This brings us to the consideration of poetry in its social origin and role. However much we may call art, including poetry, a realm independent of the social, we see that communication itself is impossible outside of the social, dialogical mode. Poetry or art in general achieve their character as such because they share a common space of meaning between the speaker/writer and the listener/reader. But of course poetry can be an ideological practice if it signals its interlocutor away from its content and only toward its structural form. But ultimately such formalization still abides by certain usages of shared understanding. Ultra-modernist art forms in cryptic poetry or completely abstract painting still depend on sense making, and therefore on the evocation of some feelings and experiences within the audience or the onlookers. The effectiveness of poetry depends on evoking resonances that are uncountable, and connation of words and images is also without boundaries. This does not mean any contradiction between socialized and individualized practices and reception of poetry/art. Poetry can serve an anti-ideological purpose through these evocations which connect us to the image or the poem and all that it draws from within ourselves and the world that we inhabit. The anti-ideological role that poetry plays is evident in the fact that it is poetry, meaning that it is not a private, non-intelligible utterance. Reliant upon this dialogic imagination, which is practically experienced without words by both the creator and those who enjoy the creation, poetry is born in a social habitat, and good critics point out the connections and resonances between individual experiences of art as content and the established genres of form which have accumulated historically. The death of ideology is caused by our practical consciousness itself lying at the foundation of language of any kind.
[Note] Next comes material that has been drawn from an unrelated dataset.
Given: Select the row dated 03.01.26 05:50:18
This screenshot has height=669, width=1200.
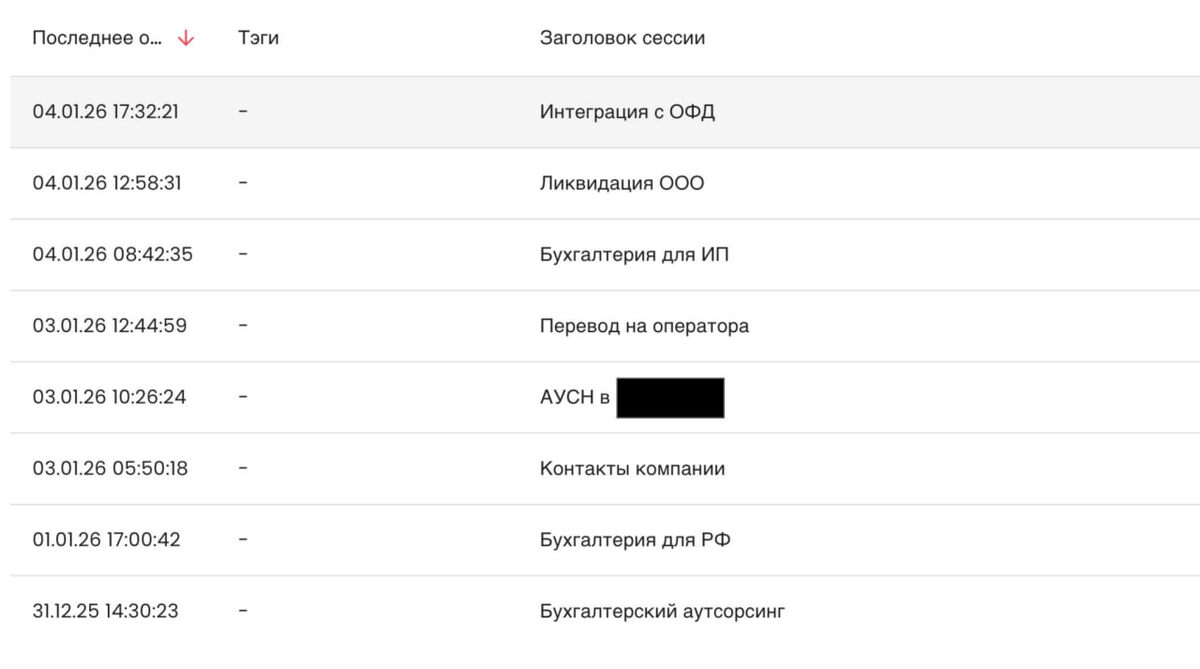Looking at the screenshot, I should coord(605,468).
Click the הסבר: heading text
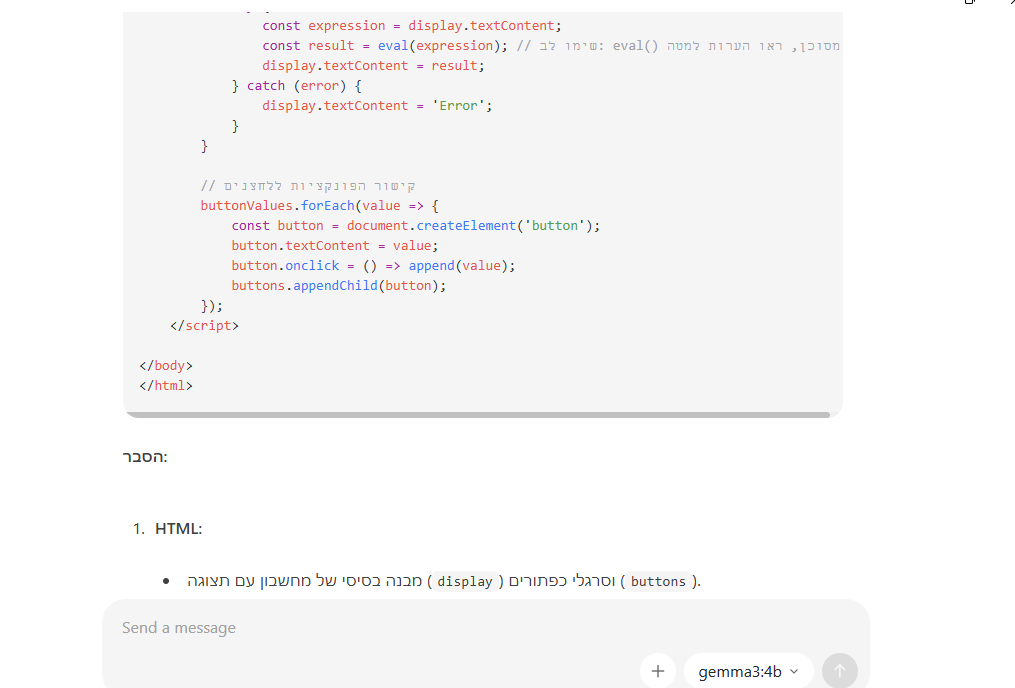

“It is a matter of not just writing proclamative poetry which urges us on to take up activities of resistance, but also understanding the very nature of any experience which cannot be possible outside of our social existence.”

However distancing and distorted our existence may be in a world of commodity fetishism, in the end there is nothing ‘alien’ about anything that is social. It is a matter of not just writing proclamative poetry which urges us on to take up activities of resistance, but also understanding the very nature of any experience which cannot be possible outside of our social existence. Just as in other forms of critical awareness and struggle, we have to trace our way back to the very social relations that produce alienation. So in reading literature and looking at art, etc., we must perform the same act of unraveling. This unraveling is not only at the level of consciousness, and we must notice the direct experiential element that lies at the bottom of our mind – our feelings and perceptions – which ultimately makes it possible to dis-alienate ourselves. At all cost we must avoid thinking about social life and culture as two separate realities, or culture as a mere reflection of what is really real, namely our socio-economic existence. This division apparent in certain kinds of Marxist art and cultural theories, that conceives the social whole as being qualitatively differentiated and ranks them
in terms of their reality content, is itself an ideological/alienating way of thinking. The perception of a separation between art and life must be rejected.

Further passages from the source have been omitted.